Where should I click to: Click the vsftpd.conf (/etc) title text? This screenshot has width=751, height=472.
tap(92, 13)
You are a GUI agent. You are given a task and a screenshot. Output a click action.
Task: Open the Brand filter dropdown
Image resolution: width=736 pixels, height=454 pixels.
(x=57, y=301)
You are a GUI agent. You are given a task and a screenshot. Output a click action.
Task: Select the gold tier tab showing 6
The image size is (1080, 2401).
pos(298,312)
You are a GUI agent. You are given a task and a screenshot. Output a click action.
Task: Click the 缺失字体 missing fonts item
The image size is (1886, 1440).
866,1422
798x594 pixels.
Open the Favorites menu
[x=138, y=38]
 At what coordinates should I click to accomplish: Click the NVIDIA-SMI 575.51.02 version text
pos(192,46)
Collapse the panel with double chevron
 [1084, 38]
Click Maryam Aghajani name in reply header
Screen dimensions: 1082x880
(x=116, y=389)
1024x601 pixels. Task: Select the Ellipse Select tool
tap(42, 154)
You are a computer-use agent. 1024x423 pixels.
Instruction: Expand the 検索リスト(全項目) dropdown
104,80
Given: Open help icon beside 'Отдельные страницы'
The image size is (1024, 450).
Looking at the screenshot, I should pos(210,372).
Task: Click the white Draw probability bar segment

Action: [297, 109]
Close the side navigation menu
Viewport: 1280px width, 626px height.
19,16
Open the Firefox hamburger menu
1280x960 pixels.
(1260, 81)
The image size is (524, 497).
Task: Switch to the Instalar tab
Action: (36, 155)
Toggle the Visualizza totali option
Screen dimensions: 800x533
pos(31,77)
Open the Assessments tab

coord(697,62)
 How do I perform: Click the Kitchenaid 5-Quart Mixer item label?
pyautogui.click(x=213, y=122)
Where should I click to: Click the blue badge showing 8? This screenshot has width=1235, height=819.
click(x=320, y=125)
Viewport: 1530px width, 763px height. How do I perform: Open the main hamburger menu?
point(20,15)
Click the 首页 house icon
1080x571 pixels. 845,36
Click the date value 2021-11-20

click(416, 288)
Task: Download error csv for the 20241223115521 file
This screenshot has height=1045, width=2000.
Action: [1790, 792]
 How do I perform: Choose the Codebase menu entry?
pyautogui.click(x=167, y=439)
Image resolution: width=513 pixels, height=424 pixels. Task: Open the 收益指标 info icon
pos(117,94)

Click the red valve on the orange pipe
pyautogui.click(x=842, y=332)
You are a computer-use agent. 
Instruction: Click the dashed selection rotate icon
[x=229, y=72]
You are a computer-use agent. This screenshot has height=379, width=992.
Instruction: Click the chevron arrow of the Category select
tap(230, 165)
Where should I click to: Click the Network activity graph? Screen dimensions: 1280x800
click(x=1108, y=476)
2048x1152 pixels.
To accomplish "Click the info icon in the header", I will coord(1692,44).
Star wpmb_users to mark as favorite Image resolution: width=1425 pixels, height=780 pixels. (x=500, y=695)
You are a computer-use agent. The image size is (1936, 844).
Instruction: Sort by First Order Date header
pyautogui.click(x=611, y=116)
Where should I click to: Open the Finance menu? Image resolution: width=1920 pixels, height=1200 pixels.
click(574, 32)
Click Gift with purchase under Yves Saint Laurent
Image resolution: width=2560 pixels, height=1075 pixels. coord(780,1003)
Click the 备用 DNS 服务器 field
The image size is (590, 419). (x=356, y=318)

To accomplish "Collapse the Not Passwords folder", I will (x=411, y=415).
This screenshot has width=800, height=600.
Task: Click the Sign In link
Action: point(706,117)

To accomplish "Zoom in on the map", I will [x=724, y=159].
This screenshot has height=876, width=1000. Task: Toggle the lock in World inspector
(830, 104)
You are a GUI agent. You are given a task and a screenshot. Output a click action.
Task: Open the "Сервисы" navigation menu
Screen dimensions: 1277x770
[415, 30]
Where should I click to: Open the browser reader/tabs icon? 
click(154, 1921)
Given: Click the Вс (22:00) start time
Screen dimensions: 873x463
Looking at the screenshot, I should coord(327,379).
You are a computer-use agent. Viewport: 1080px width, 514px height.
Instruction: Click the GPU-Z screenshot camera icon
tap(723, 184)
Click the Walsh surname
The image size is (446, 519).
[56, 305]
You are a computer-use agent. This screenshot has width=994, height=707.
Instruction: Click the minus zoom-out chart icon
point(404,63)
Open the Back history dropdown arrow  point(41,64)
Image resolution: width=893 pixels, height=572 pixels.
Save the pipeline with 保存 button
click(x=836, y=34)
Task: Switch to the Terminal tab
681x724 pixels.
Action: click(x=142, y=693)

Aim of the task
Sift the data above for lines with "computer", then copy each one.

Result
You are a computer-use agent. 1024x423 pixels.
You are a computer-use agent. 
You are a computer-use agent. This screenshot has height=379, width=992.
You are a computer-use agent. The image size is (1936, 844).
You are a computer-use agent. Viewport: 1080px width, 514px height.
You are a computer-use agent. This screenshot has width=994, height=707.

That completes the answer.